Martin Luther King, Jr in spite of dying at 42 years of age still lived on interest.  He studied great literature and his speeches are filled with Biblical allusions and references to history. He spoke with what appeared to be little effort at all. His most-quoted “I have a Dream” speech is a literary gem replete with quotations from other works.  That alone makes it worth literary study. Anyone can be a black activist, or a white activist as well, but not everyone can move millions to passion, purpose and hope.  He had invested in great literature and became a literary force in the process.

Two friends of mine have been married 50 years.  Not in the best of health now their marriage is supported only by interest.  Because they have invested so much in each other’s lives and the marriage between them, they no longer have to work at it.  Some couples act lovey-dovey, but not this pair. People frequently ask them about being happily married even when no one has previously broached the subject.  In other words their investment shows.

Let me tell you the sad story of a friend of mine whose marriage collapsed after 30 years.  She described it in the same terms we have used here, unaware of Leontyne’s prophetic words.  She said she had devoted herself to her husband believing her marriage was a 50-50 proposition and for many decades investing in the “marital” bank, even neglecting her relationship with her children. Overwhelmed, one day she was forced to seek support for herself but looking into the joint account balance, she found it barely open.  Not only had her husband not invested anything in their account, but he had been withdrawing her steady payments.  The account, like her marriage, was closed.  Marriage counselors, especially Christian ones, are often astonished by the numbers of Christian marriages that go under.  This story sounds like a good explanation to me.

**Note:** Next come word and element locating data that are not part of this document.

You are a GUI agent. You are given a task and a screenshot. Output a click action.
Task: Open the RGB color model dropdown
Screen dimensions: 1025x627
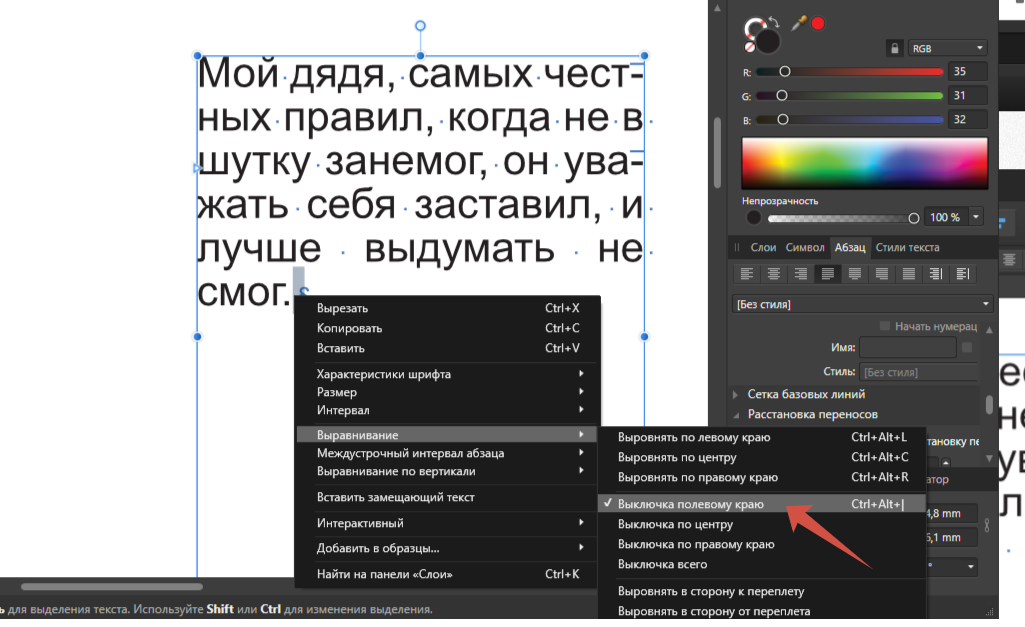pos(948,47)
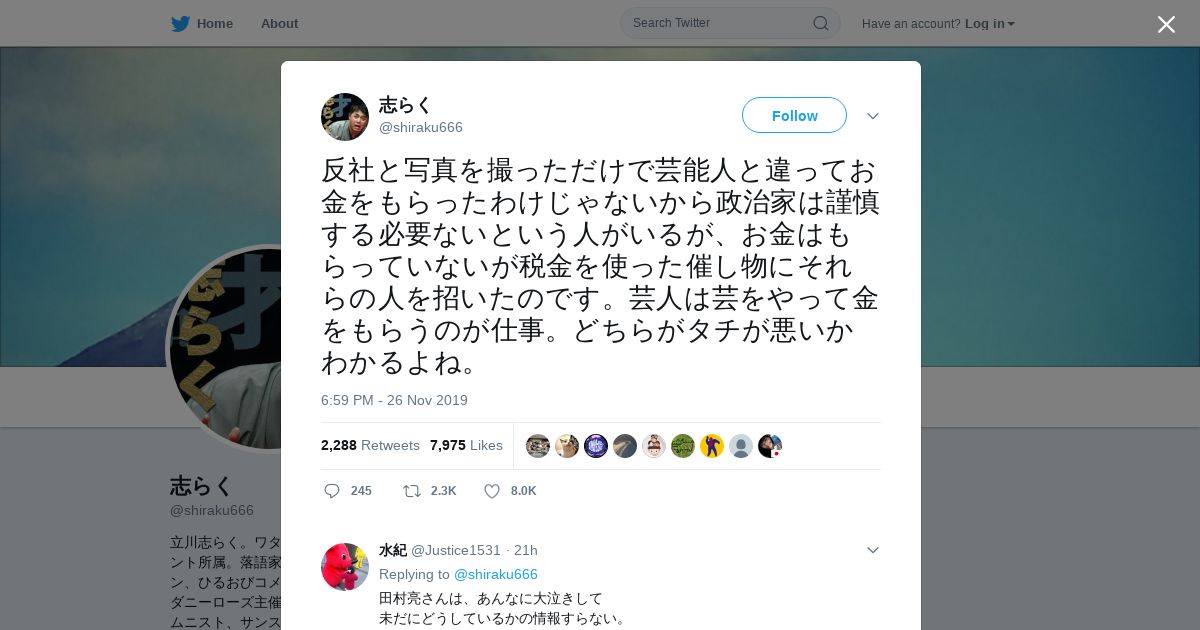Click the first liker avatar in the row

tap(538, 446)
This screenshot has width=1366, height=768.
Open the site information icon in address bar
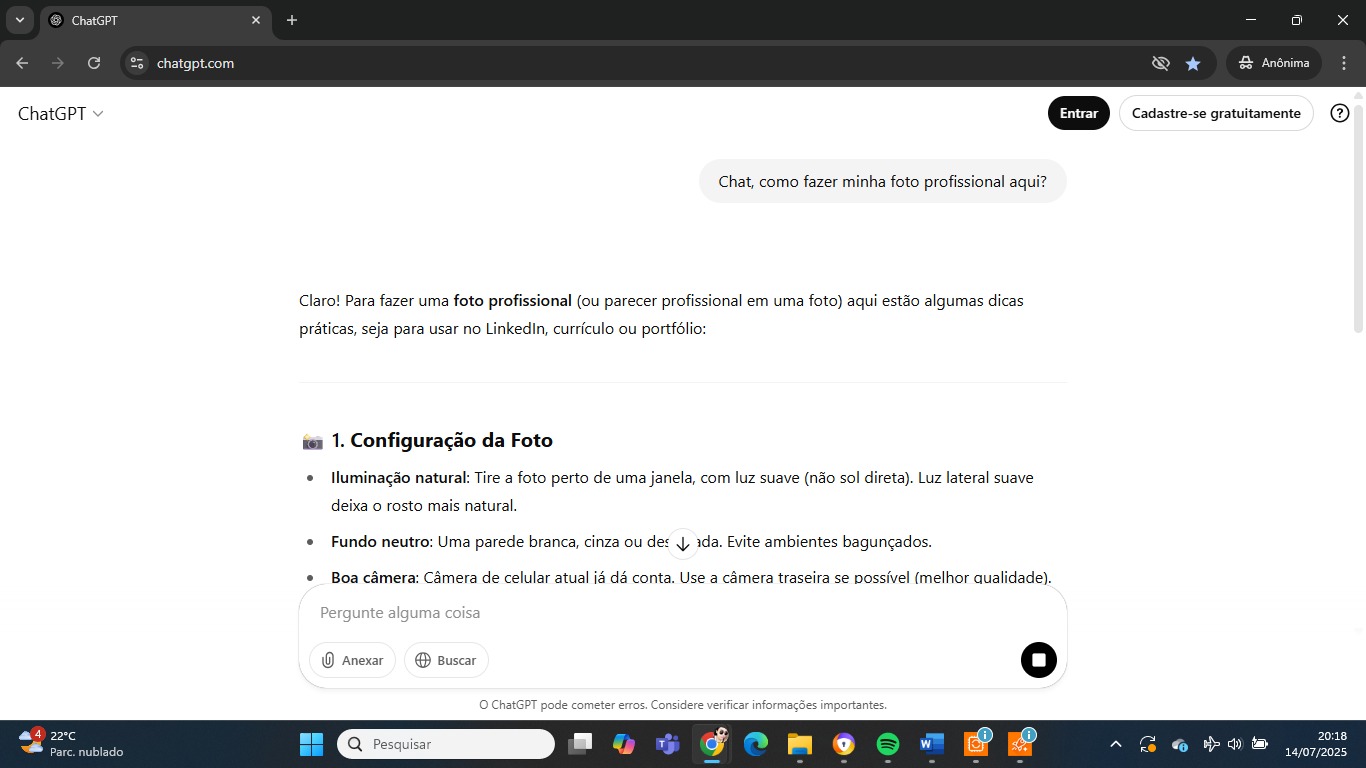pyautogui.click(x=137, y=63)
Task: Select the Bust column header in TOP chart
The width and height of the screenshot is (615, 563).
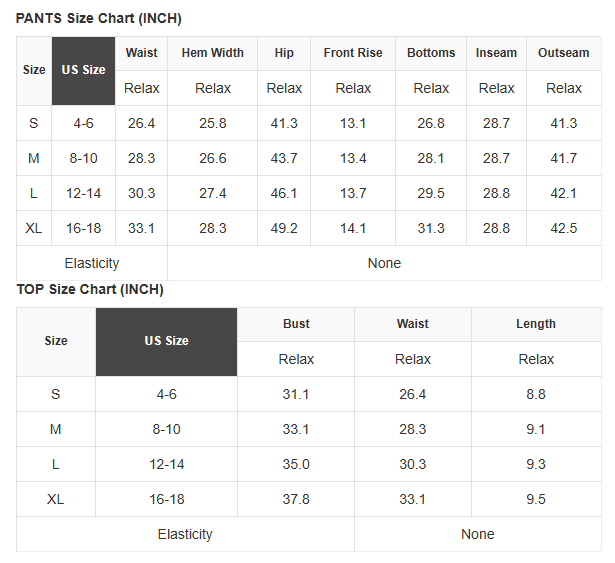Action: point(296,324)
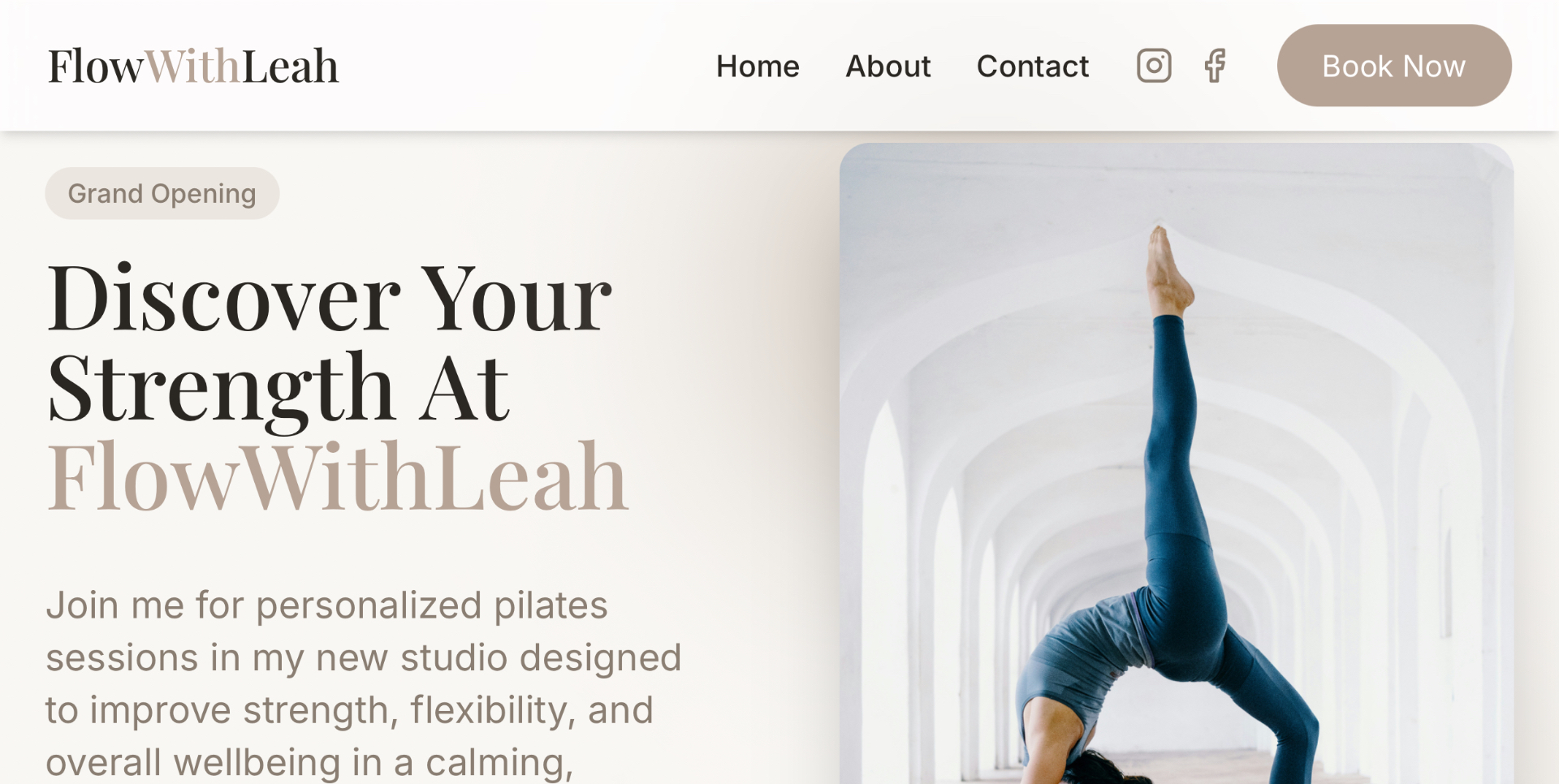Click the FlowWithLeah header logo

point(193,66)
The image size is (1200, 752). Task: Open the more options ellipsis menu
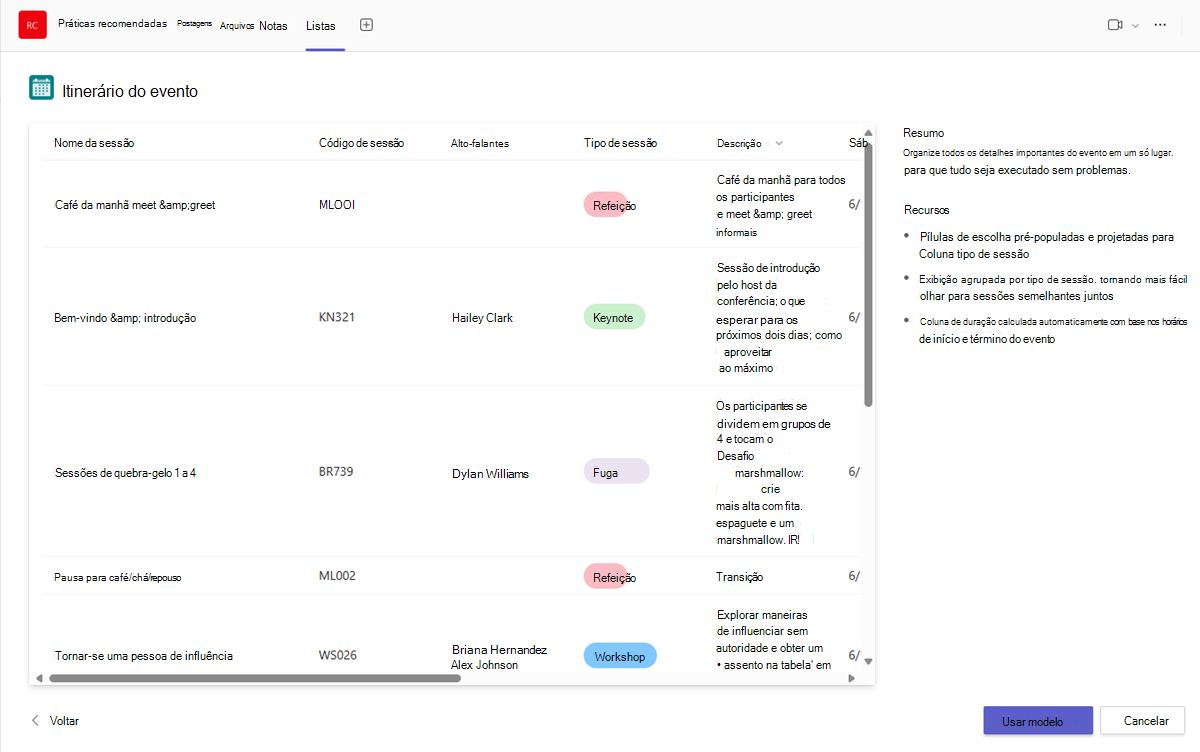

Itzhak Pearlman, famous first violinist, was playing one day with the orchestra when one string broke.  Without missing a beat he finished the rest of the concert using only the 3 remaining strings.  Gleefully, the audience rose to their feet in a cheer.  This is called playing the violin on interest.

Sometimes success is knowing when to move on.  You have never heard a 2nd rate song by Doris Day, at one time the biggest box office draw in Hollywood, and for good reason.  She knew when to leave the stage.  She has spent her older years working for the betterment of animals.  Living on the interest also knows when to turn over the reins to a new generation.

This quality permits a tennis star leave the court when days of raw physical prowess are behind to become a great coach or talented sports observer.  The same qualities that make a good football star can also make a good stock broker, or inner city minister.  They are living on the interest.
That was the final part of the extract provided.